Aydın Güven - Doğu Karadeniz Ayanlığına Kısa Bir
Bakış, 1808-1826
Aydın Güven, 1999
XVI. ve XVII. yüzyıllar Osmanlı
İmparatorluğu'nda âyân kelimesi, şehrin ileri gelenleri için kullanılmıştır.
Osmanlı İmparatorluğu'nda gayr-i müslim tebaa arasında da âyânlara benzeyen
gruplar vardı. Bunlarda kocabaşılardır. Kocabaşıların hristiyan ahalide,
devletle cemâat arasındaki ilişkiyi düzenleyen ve vergileri toplayan çorbacılar
oldukları bilinmektedir (s. 4-5).
Osmanlı İmparatorluğumda XVI. yüzyılın
ikinci yarısından itibaren ülke çapındaki hoşnutsuzluk birtakım hareketlerin
doğmasına temel hazırlamıştır. Bu hareketlerin en başında geleni Suhte
(Softa/Medrese öğrencileri) isyanları olmuştur.

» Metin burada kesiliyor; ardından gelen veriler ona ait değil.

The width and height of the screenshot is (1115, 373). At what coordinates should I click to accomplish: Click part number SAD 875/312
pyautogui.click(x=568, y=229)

İsyan 1566-1574 yılları arasında en
şiddetli halini almıştır. Bu devrede suhteler zenginlerin malını talan etmiş,
köylerde eşkiyalık yapmış, hatta işi şehir basmaya kadar götürmüşlerdir.
Suhte isyanlarının etkisini fazla
göstermediği yıllarda bu defa Sarıca Sekban adı verilen kişilerin birtakım
hareketleri başlamıştır.
…bu zümreler beylerbeyi ve sancakbeylerin
ölümleri veya azli sonucunda kapısız kalmışlardır. Kapısız kalan bu zümreler
XVI. yüzyılda atlarını ve kendilerini doyurmak için köy ve kasabalara
gitmişler, halktan bedava yemek ve paralarını almak suretiyle birtakım eşkıyalık
hareketlerine girişmişlerdir (s. 7-8).
Sekbanlardan bir zümre olan Leventlerin de
XVIIII. yüzyılda da pek çok eşkıyalık hareketleri görülmüştür (s. 8).
İltizam usulünün etkisiyle köylünün
toprağından kopması, 1530-1580 arasında muazzam bir işsizlik nüfusunun artması
(…) karışıklıklar artmış ve bunların üstüne Celali olayları yaşanmıştır.
Büyük bir buhrana sebep olan celâli
hareketi nedeniyle birçok köylü can ve mal güvenliği kalmadığından yerlerini
terk etmek zorunda kalmışlardır. Onların bu şekilde yerlerini terk etmeleri
nedeniyle geçimleri bu sisteme bağlı olan Tımarlı sipahileri çok zayıflatmıştı.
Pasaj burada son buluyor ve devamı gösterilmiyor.